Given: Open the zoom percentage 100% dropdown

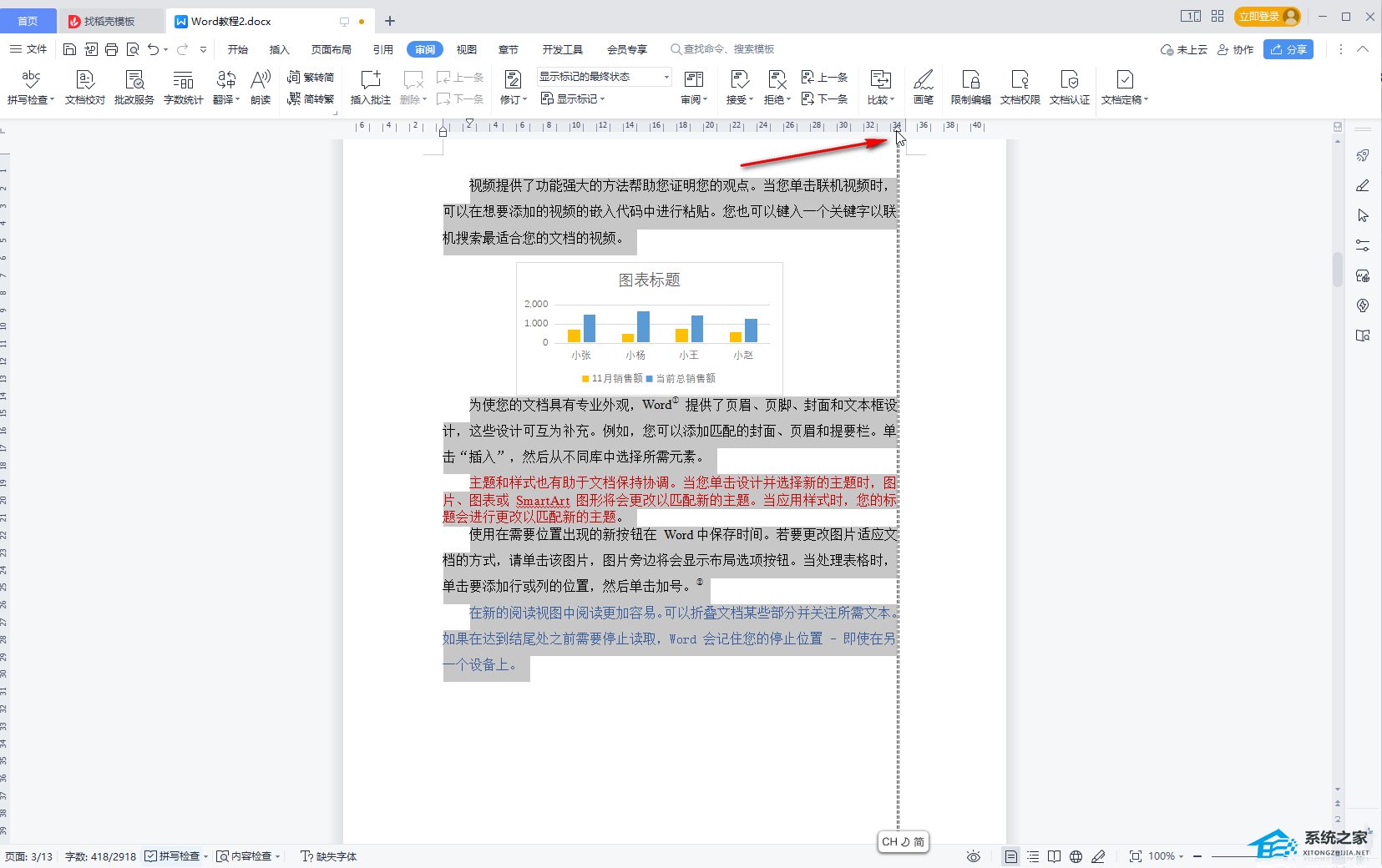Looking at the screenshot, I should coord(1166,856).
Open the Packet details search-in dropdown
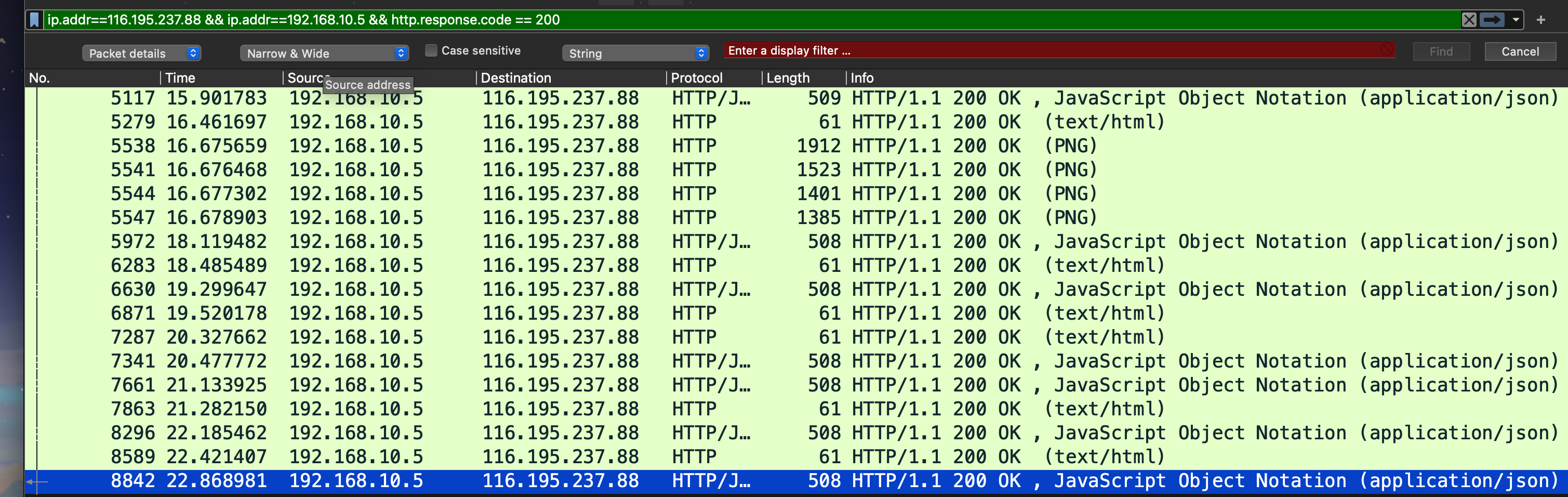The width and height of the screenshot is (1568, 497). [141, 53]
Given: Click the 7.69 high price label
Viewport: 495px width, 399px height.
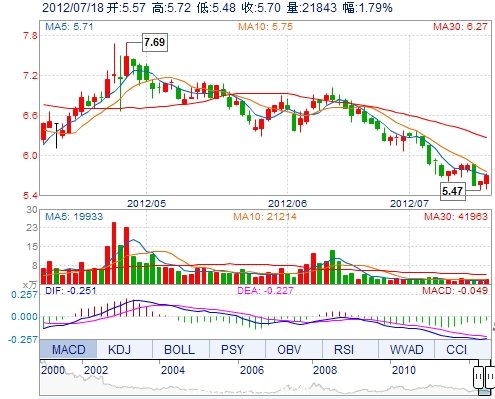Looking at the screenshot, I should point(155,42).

________________________

Activity: The lines to repeat start at the one holding "Open the Packet details search-in dropdown" and run through the last line of the records above; write them out exactly, both ends included, but not the pictures.

Output of the task:
Open the Packet details search-in dropdown
The width and height of the screenshot is (1568, 497). [141, 53]
Given: Click the 7.69 high price label
Viewport: 495px width, 399px height.
Looking at the screenshot, I should point(155,42).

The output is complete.